Novartis just got the first chimeric antigen receptor T-cell (CAR-T) therapy approved in the US, and Gilead has swooped with a $12 billion bid to acquire Kite Pharma, which has a rival T-cell therapy under review in the US and Europe.
Adaptimmune will receive up to £48 million from GSK during a transition period as research transfers over to the UK pharma.
This includes development milestones of up to £18 million and option payments of £30 million.
GSK can nominate two additional drug targets after the transition period, and if the product gets to market Adaptimmune will get additional development and sales milestone payments, and mid-single to low double-digit royalties on worldwide net sales.
The therapy targets the NY-ESO peptide, which is present in several different cancer types and has been used in early to mid-stage trials in patients with solid tumours and haematological malignancies.
These include synovial sarcoma, myxoid round cell liposarcoma, multiple myeloma, melanoma, non-small cell lung cancer and ovarian cancer.
Like rivals such as Novartis and Kite Pharma, Adaptimmune’s Specific Peptide Enhanced Affinity Receptor (SPEAR) therapy involves harvesting a patient’s own T-cells and genetically modifying them to attack cancer.
The treatment has been given the code name GSK3377794 and has been granted PRIME designation in Europe, and Breakthrough Therapy Designation by the FDA, potentially allowing for faster reviews at the end of development.
There are currently six ongoing phase 1/2 studies of GSK3377794 as monotherapy (non-small cell lung cancer, metastatic melanoma, ovarian, multiple myeloma, synovial sarcoma, and myxoid round cell liposarcoma) and one phase 1 study in combination with pembrolizumab in multiple myeloma.

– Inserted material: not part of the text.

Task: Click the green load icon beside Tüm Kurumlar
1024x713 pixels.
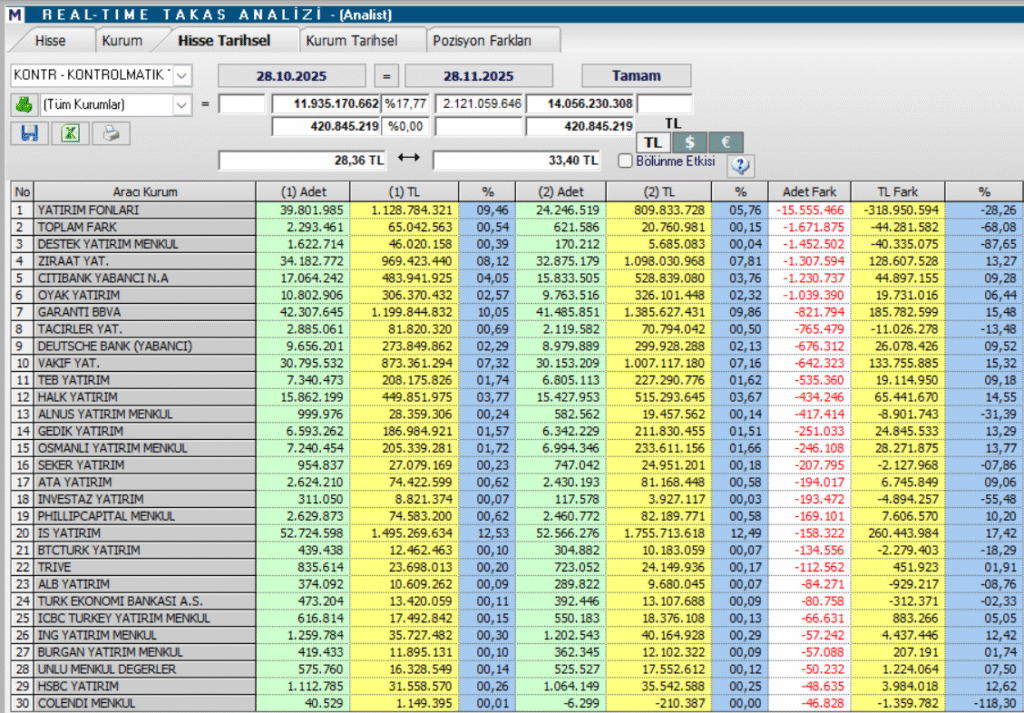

As part of the transition process, GSK will be developing a timeline for development activities, including initiation of new clinical studies.
Despite strong efficacy results, CAR-T therapies have been dogged by safety issues in clinical development.
Juno Therapeutics dumped its lead product earlier this year after a string of deaths in trials, and this week Cellectis had to put a trial of its ‘off-the-shelf’ CAR-T on hold after a patient died in a phase 1 study.